To keep costs down on this recipe, try to stay within the modest range when it comes to the chocolate. While the decadent quality of these cookies skyrockets as the quality of the chocolate increases, I usually make these a number of times using regular old Nestlé Toll House morsels. For this batch I finally broke into my Scharffen-Berger stash from this year’s BlogHer Food conference, and let me tell you, the experience is so rich, so downright sinful, there are probably laws being broken as we speak.
But even without the frou-frou chocolate, there’s enough of the good stuff in here to satisfy even the most picky dessert lover. I’ve even used a mix of leftover Halloween chocolate in a moment of sheer desperation. The end result is always the same: rich, chewy, chocolaty goodness. If you absolutely must have the fancy chocolate like Scharffen-Berger or Valrhona (and Christmastime is a good reason to splurge if you can afford to do so), try to look for store specials and coupons, whether they’re the printed kind or social media specials.

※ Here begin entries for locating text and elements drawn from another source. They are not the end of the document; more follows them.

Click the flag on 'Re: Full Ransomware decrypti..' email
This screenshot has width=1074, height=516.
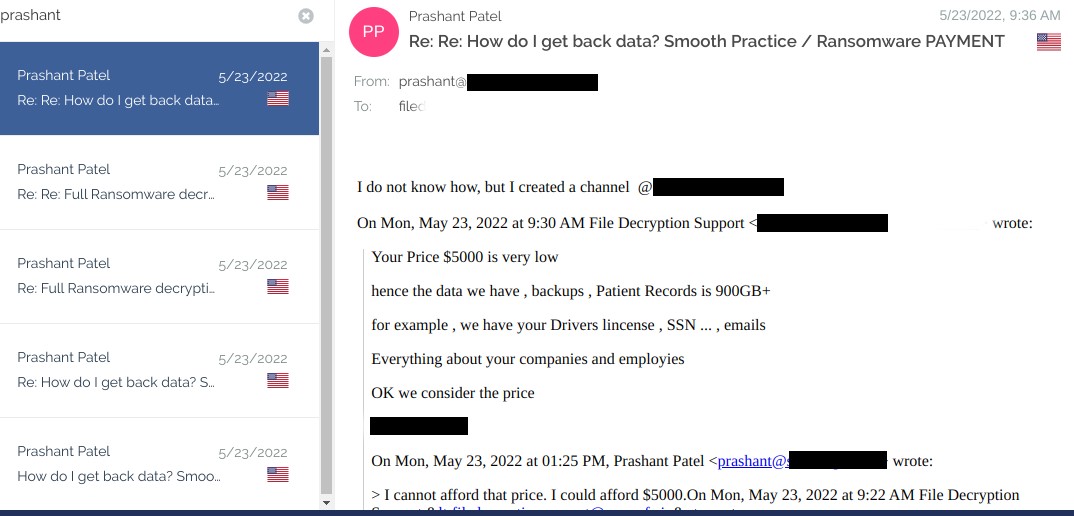[x=278, y=287]
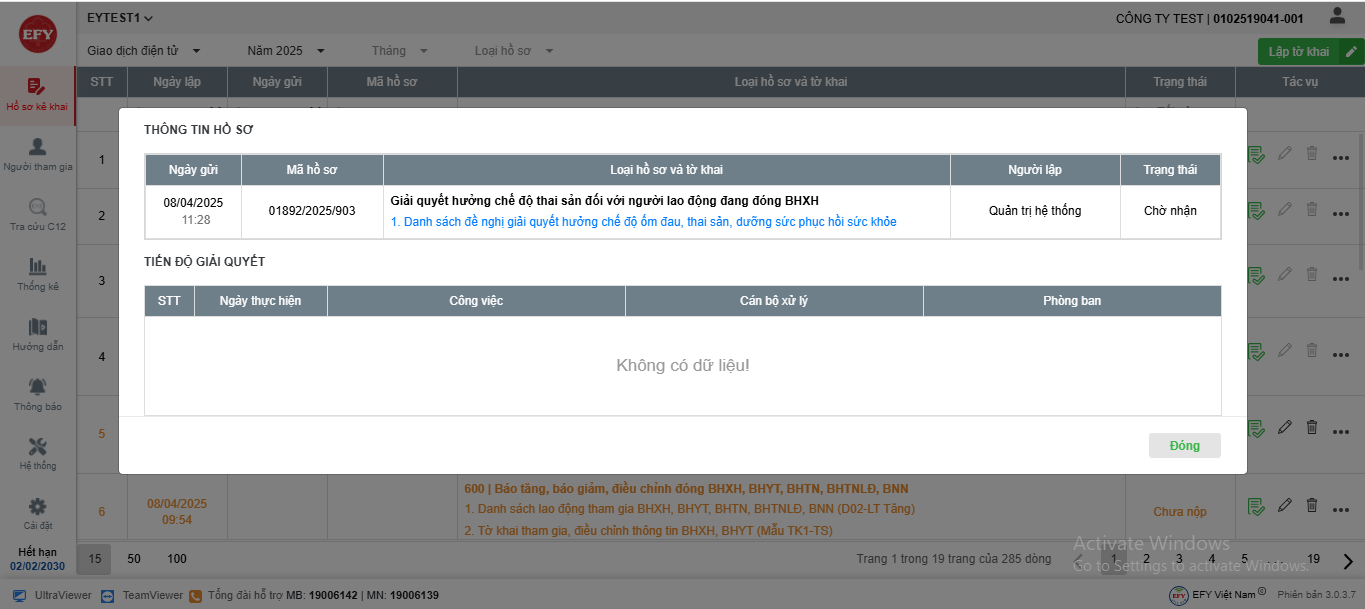Open the Loại hồ sơ filter dropdown
1365x609 pixels.
(x=514, y=51)
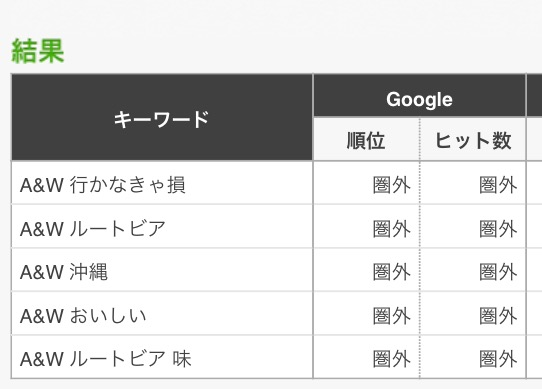Select the キーワード column header
Screen dimensions: 542x389
(x=162, y=118)
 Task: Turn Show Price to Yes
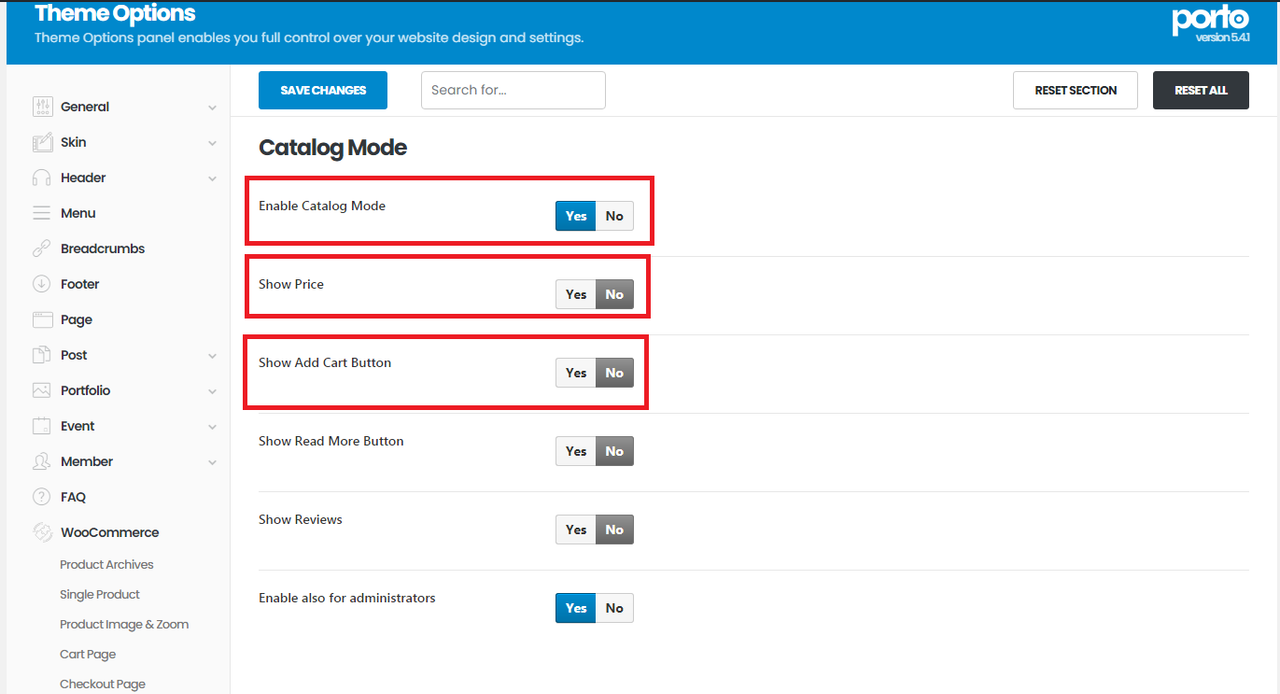[x=576, y=294]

‘Tis the season to be baking and these will make perfect Secret Santa gifts or stocking stuffers. When you’re working with a super tiny budget, holiday gift-giving time can seem more daunting than it already is, so to reduce some of that stress, try making some homemade goodies for your loved ones. Most folks are just as happy – if not more so – with a gift that comes from the heart, rather than some store-bought nonsense.
Just don’t say I didn’t warn you when you find yourself covered in chocolaty batter. These are just impossible to resist!
The Greatest Chocolate Chunk Cookies on Earth (makes 2.5 dozen; total cost per dozen: $2.75)
8 oz semisweet or bittersweet chocolate, cut into chunks
½ stick (4 T) butter
2/3 c flour
¼ t baking powder
Pinch of sea salt
¼ t cayenne pepper
2 large eggs
¾ c brown sugar (firmly packed)
1 t vanilla extract
6 oz semisweet or bittersweet chocolate morselsDirections
1. Preheat oven to 350° and prepare a cookie sheet with parchment paper or a silpat. Combine the flour, baking powder & salt in a bowl. Mix well & set aside.
2. In a small saucepan, combine the first 8 oz. of chocolate with the butter and cayenne. Melt slowly over low heat, stirring occasionally until smooth. Do not overcook.
3. Combine the eggs, brown sugar & vanilla in a large bowl and beat with an electric mixer (or a whisk) until light & fluffy. Slowly mix in the melted chocolate. Then, working in small batches, fold in the flour gently, until the mixture thickens to a thick, batter-like consistency. Lastly, mix in the chocolate chips until completely incorporated into the batter.
4. Using a teaspoon, drop spoonfuls of batter onto the prepared cookie sheet (make sure they’re a couple inches apart). Bake until glossy & crackly on top and soft in the center, about 10-12 minutes (do not over bake!).
5. Cool on a rack for 5-10 minutes, serve with a tall glass of ice cold milk, and enjoy!